Dataset excerpts Block Start
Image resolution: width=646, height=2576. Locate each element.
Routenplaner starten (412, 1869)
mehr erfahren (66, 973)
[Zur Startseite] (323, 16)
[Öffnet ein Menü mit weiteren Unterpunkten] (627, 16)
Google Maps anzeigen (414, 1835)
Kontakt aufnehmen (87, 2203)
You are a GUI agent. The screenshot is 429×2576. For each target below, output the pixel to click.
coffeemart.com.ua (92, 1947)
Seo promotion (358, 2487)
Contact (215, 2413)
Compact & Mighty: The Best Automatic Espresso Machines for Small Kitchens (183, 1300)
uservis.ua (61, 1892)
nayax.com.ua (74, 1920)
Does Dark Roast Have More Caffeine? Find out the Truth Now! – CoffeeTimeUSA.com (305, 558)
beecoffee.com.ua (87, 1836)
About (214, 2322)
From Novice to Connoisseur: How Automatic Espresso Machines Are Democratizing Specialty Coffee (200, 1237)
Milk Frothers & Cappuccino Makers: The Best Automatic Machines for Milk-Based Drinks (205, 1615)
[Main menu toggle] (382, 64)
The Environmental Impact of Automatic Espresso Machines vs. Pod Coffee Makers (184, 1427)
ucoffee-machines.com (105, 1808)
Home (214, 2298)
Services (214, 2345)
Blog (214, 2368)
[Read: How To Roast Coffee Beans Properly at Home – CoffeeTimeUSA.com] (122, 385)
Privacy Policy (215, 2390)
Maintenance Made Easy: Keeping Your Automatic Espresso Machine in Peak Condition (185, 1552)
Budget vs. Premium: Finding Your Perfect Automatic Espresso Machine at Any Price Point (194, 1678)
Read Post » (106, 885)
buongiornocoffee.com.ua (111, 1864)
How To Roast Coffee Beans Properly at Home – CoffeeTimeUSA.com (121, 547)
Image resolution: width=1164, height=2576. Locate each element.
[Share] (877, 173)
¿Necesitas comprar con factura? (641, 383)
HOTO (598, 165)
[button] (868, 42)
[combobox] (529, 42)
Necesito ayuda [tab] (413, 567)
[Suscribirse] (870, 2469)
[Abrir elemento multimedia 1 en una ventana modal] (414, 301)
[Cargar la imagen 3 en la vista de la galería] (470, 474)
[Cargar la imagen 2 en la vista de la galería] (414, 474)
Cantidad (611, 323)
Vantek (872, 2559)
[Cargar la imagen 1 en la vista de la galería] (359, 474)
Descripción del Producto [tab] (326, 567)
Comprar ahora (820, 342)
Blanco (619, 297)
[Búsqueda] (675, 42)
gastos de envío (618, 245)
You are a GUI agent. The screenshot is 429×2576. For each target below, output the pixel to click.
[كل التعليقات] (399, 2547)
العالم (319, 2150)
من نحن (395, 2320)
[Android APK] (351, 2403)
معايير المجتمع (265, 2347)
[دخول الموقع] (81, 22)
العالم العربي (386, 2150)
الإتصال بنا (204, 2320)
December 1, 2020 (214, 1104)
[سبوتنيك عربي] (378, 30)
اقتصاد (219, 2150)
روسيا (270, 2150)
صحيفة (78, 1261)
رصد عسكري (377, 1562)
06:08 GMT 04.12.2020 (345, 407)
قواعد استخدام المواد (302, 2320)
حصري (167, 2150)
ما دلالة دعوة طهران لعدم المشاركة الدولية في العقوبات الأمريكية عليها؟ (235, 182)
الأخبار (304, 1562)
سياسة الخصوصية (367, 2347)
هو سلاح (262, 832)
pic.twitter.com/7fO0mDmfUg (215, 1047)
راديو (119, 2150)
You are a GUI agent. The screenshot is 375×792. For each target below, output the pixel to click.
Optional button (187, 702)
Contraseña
Dataset excerpts Block End
# [What you should do]
Using only the data above, copy out the lines that include the word "imagen".

# [Task response]
[Cargar la imagen 3 en la vista de la galería] (470, 474)
[Cargar la imagen 2 en la vista de la galería] (414, 474)
[Cargar la imagen 1 en la vista de la galería] (359, 474)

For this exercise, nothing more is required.